Kaç defa söyledik? Türkiye’de sözgelimi “korku filmi”, “seri katil” ve “çocuk pornocusu” bağlamları bulunmamaktadır. Ülkede bulunmayan bir şeyi karşılayan kavramlar ve onları dolaylayan sorunları Türkiye’de tartışmanın bir gerekçesi bulunamaz. Benzer şekilde dinsel politik ayrışmalar, etnik veya ırksal çatışmalar, cinsiyet mücadeleleri ve kelimenin tam manasıyla ahlaksızlık ya da ateizm Türkiye’de varolan birer gerçek problem değildir. Tamamı geri kalmışlığın ve güçlüyken güçsüz düşme utancının örttüğü bilinç yapılarının görünürlük için bulabildikleri alanlarda ortaya çıkışıdır. Kapitalistleşme, sekülerleşme veya modernleşme yerine açlık, görgüsüzlük, varlıkla geç tanışma ve başkasından edinilmiş varlıklılığın utanç bilinçlerini örtmesi gibi başka sorunlardan söz edilebilir. Örneğin bir akademisyen dersinde korku filminden söz ettiğinde ya da seri katillere veya başka negatif görünürlüklere hakaret ettiğinde onları biliyor olduğunu gösteriyor değildir. Aksine hakaret etmek başkalarının işi olduğu halde böyle davranan akademisyen akıllı görünen akli çaresizliğini sergiliyordur. Kuşkusuz mesela 14 Şubat’ta tüm toplumsal görünürlüklere akın akın hücum ederek ancak rezilliği yaşamak bakımından bir ayrıcalık edinebilen çiftlerin bulunduğu bir ülke profili gelişmişliği ne denli az temsil edebiliyorsa, farklı terör olaylarında gündelik hesaplarına göre ayrışan ve üstelik bu arada hala bilimin kıstası olmakta ısrar eden akademisyenler de akademik unvanlarının garanti ettiği akıl hallerini bu denli az temsil edebiliyordur. Geriye İngilizlerin hikmetli bir bakış açısını onaylamak kalıyor: “Fakirlerden uzak durun, onlarla oturup kalkmayın!” Demek ki akıl, güçle beraber tecrübe edilen hayattan zamanla devşirilen bir birikim imiş ve fakirlerde bulunmazmış.

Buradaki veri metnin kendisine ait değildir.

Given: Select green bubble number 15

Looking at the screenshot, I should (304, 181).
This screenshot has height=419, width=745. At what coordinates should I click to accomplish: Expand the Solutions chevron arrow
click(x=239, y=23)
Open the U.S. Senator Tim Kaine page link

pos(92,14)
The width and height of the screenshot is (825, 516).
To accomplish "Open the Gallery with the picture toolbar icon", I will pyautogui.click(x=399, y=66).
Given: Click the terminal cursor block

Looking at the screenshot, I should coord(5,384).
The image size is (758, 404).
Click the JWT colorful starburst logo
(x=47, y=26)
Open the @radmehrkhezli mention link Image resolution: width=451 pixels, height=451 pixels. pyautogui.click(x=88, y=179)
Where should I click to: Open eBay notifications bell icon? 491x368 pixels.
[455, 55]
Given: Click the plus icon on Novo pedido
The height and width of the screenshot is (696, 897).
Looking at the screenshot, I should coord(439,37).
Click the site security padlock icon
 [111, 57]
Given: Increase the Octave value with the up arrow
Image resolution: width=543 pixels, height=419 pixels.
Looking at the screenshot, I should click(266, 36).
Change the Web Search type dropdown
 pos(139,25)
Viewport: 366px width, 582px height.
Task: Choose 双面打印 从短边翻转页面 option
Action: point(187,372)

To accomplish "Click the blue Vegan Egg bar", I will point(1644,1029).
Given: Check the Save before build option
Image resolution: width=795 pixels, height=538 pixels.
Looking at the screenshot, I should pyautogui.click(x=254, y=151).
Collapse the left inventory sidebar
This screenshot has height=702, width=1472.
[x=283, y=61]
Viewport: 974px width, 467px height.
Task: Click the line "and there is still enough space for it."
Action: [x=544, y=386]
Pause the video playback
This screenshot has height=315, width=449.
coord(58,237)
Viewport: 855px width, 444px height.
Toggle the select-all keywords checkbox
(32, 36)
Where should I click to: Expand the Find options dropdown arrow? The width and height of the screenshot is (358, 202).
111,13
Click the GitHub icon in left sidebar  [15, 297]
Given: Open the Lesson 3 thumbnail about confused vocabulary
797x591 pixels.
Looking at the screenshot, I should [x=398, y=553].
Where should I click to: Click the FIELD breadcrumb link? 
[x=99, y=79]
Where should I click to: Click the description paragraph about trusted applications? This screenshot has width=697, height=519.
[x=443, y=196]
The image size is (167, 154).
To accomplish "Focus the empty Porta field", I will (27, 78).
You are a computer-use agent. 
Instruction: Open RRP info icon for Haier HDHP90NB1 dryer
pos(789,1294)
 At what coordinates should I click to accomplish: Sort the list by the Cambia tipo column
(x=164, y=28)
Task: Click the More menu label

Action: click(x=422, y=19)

Özellikle kendini daha akıllı sanmanın örnek bir yolu olarak son zamanlarda sıkça görmeye alışık olduğumuz “zarf atma” meselesi üzerinden de toplumun akıllıları hakkında fikir sahibi olabiliriz. İnsanlar birbirlerine bir görüştenmiş gibi davranarak ya da öğrenmek için soruyormuş gibi bir şeyler sorarak birbirleri hakkında fikir sahibi oluyorlar. Oyunla taktiksel bir düzey yakaladığını düşünerek kendi aklını sevenlerin sayısı hayli arttı. Gelişmemiş bir toplumda böyleleri ne hale düştüklerini de göremiyorlar. Hele bazıları bunu istihbarat adına yapmıyor mu? Güya bağlı bulunduğu çevreye kendince milyon dolarlık bilgi kazandırıyormuş. Bizim önerimiz, benzer “hüsn-i zan” (“iyi niyet”) ve “su-i zan” (“kötü niyet”) beklentileri veya koşullanmaları yerine herkes hakkında tecrübeyle izlenim ve yargı kazanmaktır. Zira oyun, taktik ve yalan, özellikle de kendini akıllı sanan herkes tarafından başvurulduğunda, hem insanın huzur hissine zarar veriyor hem de yarattığı güvensizlikler nedeniyle akıllı bir hükme varmak zorlaşıyor. Bu örneği de neden verdik? Birbirimiz hakkında bilgilenmemizin yolu ve yöntemiyle bilimsel yöntem, bulgu ve yargılarımız yani tüm bilgi alışkanlarımız arasında önemli bir ilişki mevcuttur. Birbirimiz hakkındaki izlenim ve yargılarımızda ne kadar akıl ürünü –yani tecrübî birikim ve işe yarar hesap ürünü- muhtevalar varsa bilimsel bilgilerimizde de ancak o kadar akıl ürünü içeriklerden söz edebiliyoruz. Güçsüz akılların onca ezber tartışmadan sonra işler buldukları epistemoloji nasıl da böylesine fakir ve kuralsız olabiliyor? İş konuşmaya geldiğinde örneğin rasyonalizm güzellemelerinin veya tartışmalarının arkası bir türlü gelmiyor!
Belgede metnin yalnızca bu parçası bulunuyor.